Roles that Ben Kingsley was born to play aren't easy to come by. Colonel Moussad Behrani is such a role.


"House Of ___ And ____" is a masterwork, a tragedy in which two wrongs fail to make a right, a work of unflinching honesty but also of great subtlety and dignity. Best of all, it serves generous helpings of 2003's best acting. Highly recommended

I'm happy to report I've resumed stick-shift driving lessons, and that I felt the right reflexes kick in immediately the second my foot touched the clutch! See, knowledge and skill sometimes 'incubate' and 'marinate' in your brain. I know it's that way with languages... Great, sounds like my Iceland gamble is going to pay off!

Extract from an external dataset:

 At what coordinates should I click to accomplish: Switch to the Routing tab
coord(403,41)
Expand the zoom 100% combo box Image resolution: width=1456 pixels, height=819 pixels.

Another great movie I rented was 1978's "Soldier Of Orange," a gripping epic of six young Dutch college students whose guts, wits, and loyalties are tested by the 1940-45 Nazi occupation and the Dutch resistance. Five stars all around for edge-of-your-seat pacing, revelatory acting, precise period recreation, and a European honesty about human character, behavior, and sexuality. Another "must see rental...." Its director, Paul Verhoeven, made one more great Dutch film, "The Fourth Man", before selling out his substantial talent to Hollywood and producing "Robocop," "Basic Instinct," and the infamous "Showgirls."